How Technology Can Streamline Business Operations

Technology can assist in streamlining your business operations. One of the principal objectives of any business, regardless of size, is to be effective and efficient in marketing its services or products. You can enhance efficiency in several approaches.  However, accurately managing a business is tough, and you might be ignorant of when to start applying technology as a solutions to your business challenges..

Technology can be beneficial to business owners by leveraging provincial capital more innovative more productively. Sometimes, applying technologies to your business operation enhances higher versatility and effectiveness. Technology can assist you by giving your business a clear growth strategies you might need ahead of your competitors. However, in others, you may require to make some improvements to obtain the advantages of tech-friendly decisions.
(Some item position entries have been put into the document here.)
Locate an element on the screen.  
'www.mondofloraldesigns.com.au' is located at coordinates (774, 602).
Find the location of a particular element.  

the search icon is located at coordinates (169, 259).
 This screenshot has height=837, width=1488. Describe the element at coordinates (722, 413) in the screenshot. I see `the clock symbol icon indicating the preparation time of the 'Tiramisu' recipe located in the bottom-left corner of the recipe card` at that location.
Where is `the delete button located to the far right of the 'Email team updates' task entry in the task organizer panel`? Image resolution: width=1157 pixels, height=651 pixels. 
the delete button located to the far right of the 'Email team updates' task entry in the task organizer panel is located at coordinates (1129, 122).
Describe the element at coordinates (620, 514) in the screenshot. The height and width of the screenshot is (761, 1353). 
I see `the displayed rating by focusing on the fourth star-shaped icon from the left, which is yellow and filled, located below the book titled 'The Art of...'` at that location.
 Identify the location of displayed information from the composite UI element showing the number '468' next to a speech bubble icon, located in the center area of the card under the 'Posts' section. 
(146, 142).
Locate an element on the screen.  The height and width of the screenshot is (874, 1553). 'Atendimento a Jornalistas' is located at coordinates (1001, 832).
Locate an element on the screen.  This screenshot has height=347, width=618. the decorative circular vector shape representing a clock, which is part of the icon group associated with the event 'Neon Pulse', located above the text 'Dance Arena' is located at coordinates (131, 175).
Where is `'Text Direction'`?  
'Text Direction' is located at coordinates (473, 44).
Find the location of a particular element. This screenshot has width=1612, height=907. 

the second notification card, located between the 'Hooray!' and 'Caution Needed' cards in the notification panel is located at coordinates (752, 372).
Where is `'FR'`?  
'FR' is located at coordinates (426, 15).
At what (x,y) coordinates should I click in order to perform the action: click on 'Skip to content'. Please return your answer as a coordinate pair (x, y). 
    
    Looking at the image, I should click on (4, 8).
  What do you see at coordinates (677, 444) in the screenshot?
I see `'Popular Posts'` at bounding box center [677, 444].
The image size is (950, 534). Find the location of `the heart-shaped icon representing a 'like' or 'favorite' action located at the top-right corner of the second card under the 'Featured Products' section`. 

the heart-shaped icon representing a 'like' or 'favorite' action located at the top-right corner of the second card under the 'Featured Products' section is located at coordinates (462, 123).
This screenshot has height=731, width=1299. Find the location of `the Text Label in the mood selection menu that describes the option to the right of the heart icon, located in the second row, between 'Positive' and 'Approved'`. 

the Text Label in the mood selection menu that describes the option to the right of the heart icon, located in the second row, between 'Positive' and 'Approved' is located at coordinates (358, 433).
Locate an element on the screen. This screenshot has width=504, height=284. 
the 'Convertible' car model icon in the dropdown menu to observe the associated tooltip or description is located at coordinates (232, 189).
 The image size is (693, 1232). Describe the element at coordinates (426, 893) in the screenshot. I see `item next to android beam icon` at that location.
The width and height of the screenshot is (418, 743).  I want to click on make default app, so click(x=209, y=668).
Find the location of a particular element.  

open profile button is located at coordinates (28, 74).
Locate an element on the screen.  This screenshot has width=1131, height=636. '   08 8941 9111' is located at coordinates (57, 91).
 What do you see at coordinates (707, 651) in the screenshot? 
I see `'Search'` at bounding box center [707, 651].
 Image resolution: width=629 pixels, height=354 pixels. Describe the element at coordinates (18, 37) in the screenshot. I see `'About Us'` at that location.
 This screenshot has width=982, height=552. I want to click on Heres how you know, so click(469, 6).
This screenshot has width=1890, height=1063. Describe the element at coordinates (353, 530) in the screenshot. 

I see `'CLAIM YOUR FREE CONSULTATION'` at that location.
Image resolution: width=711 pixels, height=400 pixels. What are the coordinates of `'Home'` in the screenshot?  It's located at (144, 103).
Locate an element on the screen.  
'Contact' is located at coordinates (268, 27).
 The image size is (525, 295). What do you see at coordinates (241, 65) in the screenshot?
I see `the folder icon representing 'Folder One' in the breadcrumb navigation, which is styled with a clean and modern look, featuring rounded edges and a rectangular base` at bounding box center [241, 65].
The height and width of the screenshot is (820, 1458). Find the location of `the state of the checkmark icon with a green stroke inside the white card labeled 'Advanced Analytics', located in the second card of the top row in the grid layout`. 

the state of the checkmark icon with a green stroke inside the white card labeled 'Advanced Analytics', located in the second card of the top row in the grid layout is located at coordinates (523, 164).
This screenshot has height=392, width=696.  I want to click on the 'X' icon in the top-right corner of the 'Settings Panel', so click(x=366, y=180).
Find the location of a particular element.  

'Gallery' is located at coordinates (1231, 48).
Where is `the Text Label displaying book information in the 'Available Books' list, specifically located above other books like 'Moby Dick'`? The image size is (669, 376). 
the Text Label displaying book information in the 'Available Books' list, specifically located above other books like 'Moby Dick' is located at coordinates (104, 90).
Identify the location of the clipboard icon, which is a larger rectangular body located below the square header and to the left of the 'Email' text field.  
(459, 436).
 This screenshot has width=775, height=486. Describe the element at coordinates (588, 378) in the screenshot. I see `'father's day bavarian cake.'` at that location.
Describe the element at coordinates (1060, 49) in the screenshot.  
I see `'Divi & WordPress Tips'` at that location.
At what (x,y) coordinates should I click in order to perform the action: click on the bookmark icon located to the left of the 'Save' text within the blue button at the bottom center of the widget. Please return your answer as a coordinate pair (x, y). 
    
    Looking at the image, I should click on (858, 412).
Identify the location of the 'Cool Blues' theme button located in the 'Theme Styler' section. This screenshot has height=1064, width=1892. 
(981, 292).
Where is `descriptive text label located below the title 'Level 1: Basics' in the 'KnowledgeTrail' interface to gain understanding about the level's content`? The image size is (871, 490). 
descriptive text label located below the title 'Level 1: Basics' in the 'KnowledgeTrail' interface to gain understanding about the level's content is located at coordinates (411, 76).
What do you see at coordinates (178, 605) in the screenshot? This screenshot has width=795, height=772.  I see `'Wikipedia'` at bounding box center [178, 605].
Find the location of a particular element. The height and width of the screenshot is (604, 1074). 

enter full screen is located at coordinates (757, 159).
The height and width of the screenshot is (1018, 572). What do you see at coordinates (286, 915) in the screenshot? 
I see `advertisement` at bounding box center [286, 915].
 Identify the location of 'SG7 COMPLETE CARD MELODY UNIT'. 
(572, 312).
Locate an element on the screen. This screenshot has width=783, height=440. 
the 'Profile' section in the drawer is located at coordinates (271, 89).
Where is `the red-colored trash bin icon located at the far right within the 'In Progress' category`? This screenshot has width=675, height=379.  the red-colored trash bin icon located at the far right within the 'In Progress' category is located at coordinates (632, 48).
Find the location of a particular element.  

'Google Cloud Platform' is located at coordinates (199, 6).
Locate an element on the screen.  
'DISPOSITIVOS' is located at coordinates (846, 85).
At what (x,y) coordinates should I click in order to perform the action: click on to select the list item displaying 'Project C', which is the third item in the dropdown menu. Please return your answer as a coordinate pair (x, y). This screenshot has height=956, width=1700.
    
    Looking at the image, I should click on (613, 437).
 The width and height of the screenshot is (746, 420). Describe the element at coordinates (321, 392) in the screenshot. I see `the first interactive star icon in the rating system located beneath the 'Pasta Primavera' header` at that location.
If you wish to handle your IT solutions and streamline your business operations for maximum efficiency, begin by converging your technology.

Follow these four steps to get started:

  • Document Your Workstreams
  • Audit Your IT Systems
  • Converge Your IT Systems
  • Manage the Change


Step 1: Document Your Workstreams

Your first order of business consolidating your technology isn’t technical — it understands your workstreams. Grab a primary flow-charting instrument (pen and paper or a whiteboard will also work), collect your workforce, and walk through the multiple workstreams you engage in. For instance, what steps happen when a buyer needs to purchase a product from your company?

Document the workstream by answering questions like:

  • How does the client contact your organization?
  • Whom do they talk to?
  • What does that person do with the knowledge?
  • How does that info get turned into a quote?
  • How does that quote become a chance to track from a sales perspective?
  • How does that quote get signed and become a sales order?
  • How does that sales order grow to be a purchase order to buy from a third party?
  • As soon as the purchase order opens, how does the product get received against it?
  • As soon as the product is purchased and delivered to the consumer, how is that invoiced?
  • Finally, how does the consumer make a payment to your business?

Strolling through this primary workstream, you’ll discover all of the silos that exist inside your organization.
Probably, your team will discover your typical enterprise process involves too many individuals, too many applications, and too much re-keying of identical data into multiple systems — ending with information eventually being duplicated and not synchronized in too many places.

Step 2: Audit Your IT Systems

After you have a transparent image of each step in completing a task or business process, determine the applications and IT systems required at every stage.

Document the data collected at every step, who accessed it, when and how.
Search for knowledge silos and overlap or redundancy of data between departments (with suppliers), silos, and systems.

Your purpose is to find inefficiencies and unnecessary steps.
For instance, if a salesperson documents telephone orders in a spreadsheet before handing them off to a different department to be entered again into your Enterprise Resource Planning (ERP) system, two individuals are getting the same data into two systems. Can these two processes be consolidated, so just one person (the sales rep) enters the order just one time into one system (the ERP)?

Step 3: Consolidate Your IT Systems

Aim to consolidate your disparate systems to store all data in a single source of integrity. You’re seeking one fully built-in set of methods that allow you to record and store data and run reports on that data over time.

Here’s what this appears to be like like in actual life:

You’re likely working in a world where it’s a commonplace to solve business challenges on the fly with unstructured information. For example, a worker says, “I’ve got to fix this situation or improve this process. So let me go ahead and use a spreadsheet, email, or Microsoft Teams chats to take care of this.”
The worker resolves the situation or looks like they’ve engaged in the process. However, all the data they leave behind is unstructured. It provides little value in the future because getting access to it again in the future requires someone knowledgeable. They must return to that information (spreadsheets, emails, chat sessions), knowing where it is and understanding how it relates to other data.

And if that team member falls sick or is on a trip and unreachable, then what? Again, nobody else has that knowledge or any way of accessing it.
The solution is systems consolidation.

Savvy organizations are moving away from spreadsheets and email. Instead, they’re consolidating their workstreams into as few systems as possible (a Customer Relationship Management System, for example).
These techniques are built-in, so as soon as data is collected, it strikes through the system without ever having to be created again.

Step 4: Manage the Change

Consolidating technology to streamline business processes is a people challenge as much as a technology challenge. Individuals change, and management is a significant component of your success.

The secret is to include your people in the change immediately. Set clear expectations. Then, make your people responsible for the change in the data management system, so they’ll grow to be the change owners.
Sometimes this requires hiring third parties to return and discuss best practices with you.

In other instances, it involves bringing in technical consultants to reconfigure your systems on your behalf. Both means make your people co-pilots in the process: They know how they prefer to work and will appreciate being empowered in the change of these processes. They may also want periodic training and communication frequently so no one feels left behind by the change.